I see there are two ends of the current existing discussions

Build One Library that everybody will use Can use simple common data structure, with each framework calls into the same function. @soumith 's proposal is a better solution for this end. Since as long as the data structure is agreed, there is no problem of calling into the functions.

The problem is it is hard to convince developer to be fully committed to a shared core library.

Being able to import operators from other libraries The major concern of me to do this is what is the overhead of importing? That is why some simple common interface, as with data structure might be desirable. So the cost of importing does not involve effort per operator, but instead one effort for importing all operators that all frameworks currently define.

What are the set of Interfaces To be clear, I do not think the MXNet's(nor interface of existing frameworks) interface is the best way to do operator sharing. But I do think there are set of cleaner and minimum interfaces that we might agree on, just like we can agree on the data structures

Yangqing commented 7 years ago

Interface wise, if I may - the cudnn type interface is a good start and this is what I have been telling other vendors too. If there are implementations for e.g. OpenCL, OpenGL, Vulkan etc, this will make the frameworks' life much better.

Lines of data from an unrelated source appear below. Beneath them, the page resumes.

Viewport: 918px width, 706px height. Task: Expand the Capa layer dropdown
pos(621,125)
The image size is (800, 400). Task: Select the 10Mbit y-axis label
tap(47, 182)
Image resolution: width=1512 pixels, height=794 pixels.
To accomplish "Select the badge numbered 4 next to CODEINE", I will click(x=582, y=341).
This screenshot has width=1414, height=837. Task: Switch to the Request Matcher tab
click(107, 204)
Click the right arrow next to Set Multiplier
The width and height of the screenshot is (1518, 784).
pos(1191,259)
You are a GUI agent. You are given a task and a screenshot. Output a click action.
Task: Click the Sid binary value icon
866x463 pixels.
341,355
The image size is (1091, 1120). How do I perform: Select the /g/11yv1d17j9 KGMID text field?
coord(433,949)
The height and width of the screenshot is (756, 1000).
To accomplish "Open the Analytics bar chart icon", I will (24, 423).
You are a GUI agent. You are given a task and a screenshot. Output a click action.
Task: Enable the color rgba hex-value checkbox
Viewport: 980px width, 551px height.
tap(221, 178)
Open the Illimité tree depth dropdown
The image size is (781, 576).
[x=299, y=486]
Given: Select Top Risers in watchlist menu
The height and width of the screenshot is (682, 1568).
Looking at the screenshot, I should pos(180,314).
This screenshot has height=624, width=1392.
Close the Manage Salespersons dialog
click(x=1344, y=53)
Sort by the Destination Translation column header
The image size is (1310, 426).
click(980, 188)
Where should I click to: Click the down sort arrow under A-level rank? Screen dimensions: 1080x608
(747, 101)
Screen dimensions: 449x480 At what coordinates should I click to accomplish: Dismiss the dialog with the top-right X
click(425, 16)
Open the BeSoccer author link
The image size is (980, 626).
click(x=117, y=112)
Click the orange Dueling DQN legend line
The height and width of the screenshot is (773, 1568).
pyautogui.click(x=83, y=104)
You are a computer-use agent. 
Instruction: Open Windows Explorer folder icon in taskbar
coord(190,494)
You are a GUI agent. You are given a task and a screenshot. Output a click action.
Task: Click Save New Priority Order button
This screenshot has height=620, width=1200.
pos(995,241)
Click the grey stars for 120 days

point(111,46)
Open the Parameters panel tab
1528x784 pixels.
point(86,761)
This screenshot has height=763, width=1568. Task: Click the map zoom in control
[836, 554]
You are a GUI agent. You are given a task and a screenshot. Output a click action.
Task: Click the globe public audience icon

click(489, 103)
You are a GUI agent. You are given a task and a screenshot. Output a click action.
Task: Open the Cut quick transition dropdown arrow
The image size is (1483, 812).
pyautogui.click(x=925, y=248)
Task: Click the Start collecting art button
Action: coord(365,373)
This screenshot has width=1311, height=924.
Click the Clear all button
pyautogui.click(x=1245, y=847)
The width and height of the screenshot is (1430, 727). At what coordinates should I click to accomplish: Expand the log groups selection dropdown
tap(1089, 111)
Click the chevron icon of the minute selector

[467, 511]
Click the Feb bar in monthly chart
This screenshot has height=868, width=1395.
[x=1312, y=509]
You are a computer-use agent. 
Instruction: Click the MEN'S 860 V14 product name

jermainewang commented 7 years ago

I think the interface includes two parts: (1) the function routines (2) tensor data structure. For example, I remember in THC, it has support for stride and offset, which is lacking in MXNet. If we use cudnn's way, then we need to include all these information in function arguments, which may be a problem for future extension.

Yangqing commented 7 years ago

It makes sense to start with a non-strided version, I think - Caffe/2 does not use stride either and assumes a 256-byte alignment for storage.

RE cudnn - I actually think that having a pure C interface is good for extension, since it would make cross-language integration much easier. For example Python C extension doesn't do a very good C++ support.

(Oh by the way, pybind11 is awesome.)

tqchen commented 7 years ago

I am all for C interface for stable ABI, on the other hand. As a matter of fact, almost all dmlc projects interfaces through C API.

It is always possible to have an auxiliary c++ registry if we can categorize the functions, and return the function handles.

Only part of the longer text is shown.